"Genderbendering at the Madhattered" by Kameron Hurley "Genderbendering at the Madhattered" by Kameron Hurley is a mindbending look at gender in an alien setting. Cue, the protagonist and a photographer for the Historiographical Society, lives in a world where children are underage neuters, adolescents alter sex according to whim, and mature adults choose a perpetual gender–or at least the one they will wear for their procreative years.
The bending does not stop there. Queers inhabit this world, also: men and women who are born unable to switch genders. Society also has its rules. It's illegal to wear the clothing of one gender when you are physically another. Cosmetic surgery is based on gender, not personal choice.
Cue's assignment is to visit small towns and take photos of the mature adults, recording them and their chosen gender for posterity. Underage children, adolescents, and queers are not photographed, the latter because they are outside the historical realm, the former because they have not chosen perpetuity.
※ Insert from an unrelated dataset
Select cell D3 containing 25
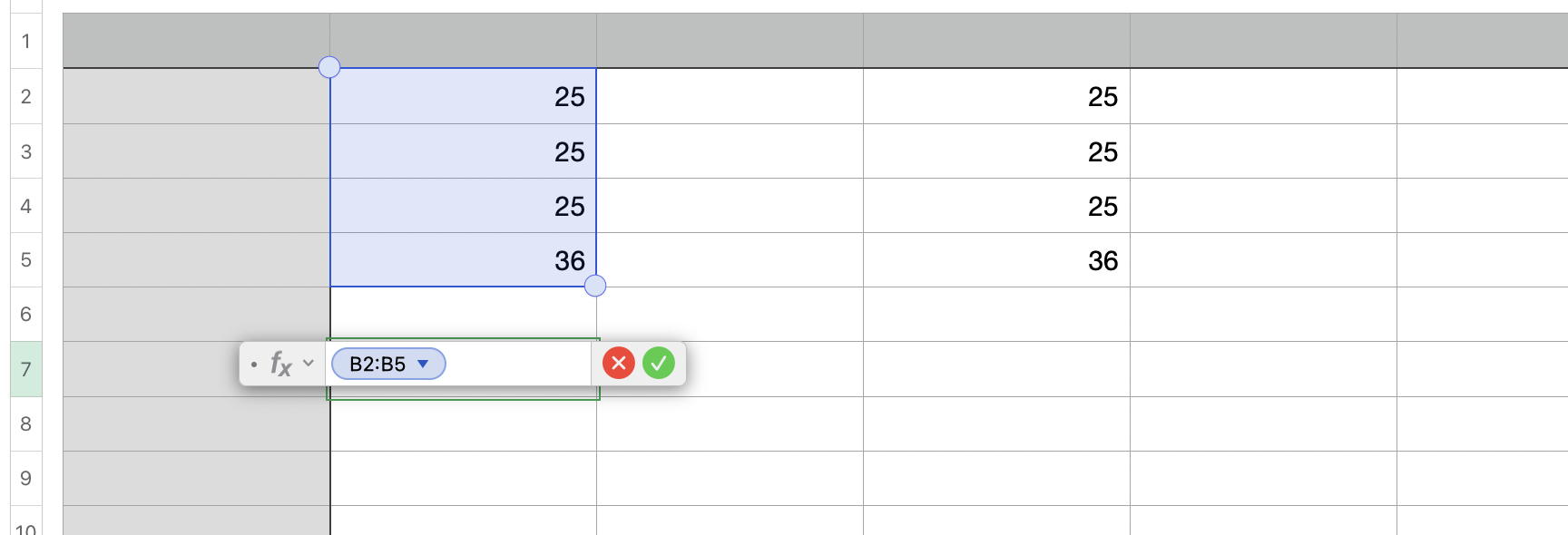The image size is (1568, 535). [x=996, y=151]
Into this background, Cue, literally and figuratively falls for Sunshine, another adolescent but one whom the government has recommended to become permanently male because of his/her narrow hips. Sunshine is an artist who apparently has no gender confusion, and of all of Cue's friends, is the one who appears most clear-sighted. While Cue hangs onto the adolescent changes about him/her, fearing the static nature of perpetual adulthood, so similar to his photographs, Sunshine prefers to focus on the personhood beneath the physical trappings and record his insights in paint.
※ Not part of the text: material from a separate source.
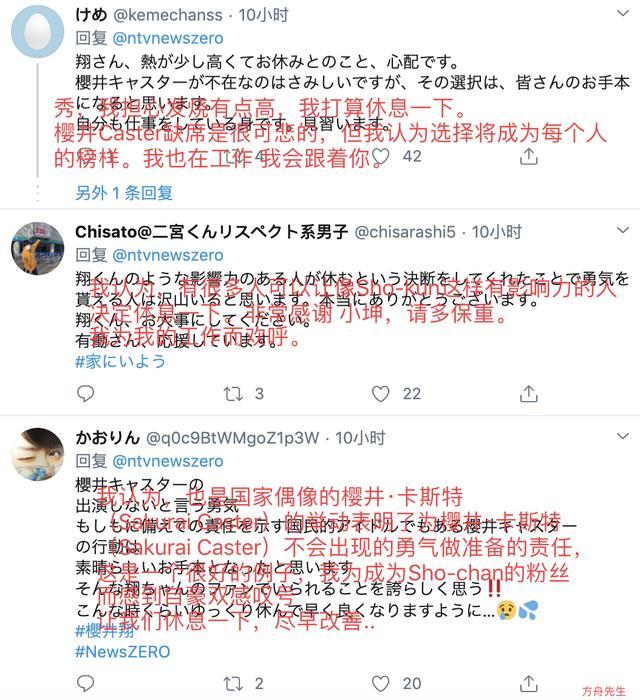Screen dimensions: 640x700
Task: Retweet Chisato's tweet with 3 retweets
Action: [233, 393]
The premise caught me and held on, despite occasional paragraphs that could have had smoother transitions. Although Cue's job is vital to the tale, I found the slide from current events in his world to those of his job to be somewhat disconcerting. Still they were an aberration and did not detract from my enjoyment of the story.
Love is never easy, even in a world where gender differences are prescribed. Kameron Hurley provides a read guaranteed to have you continue thinking, even once you pass "The End".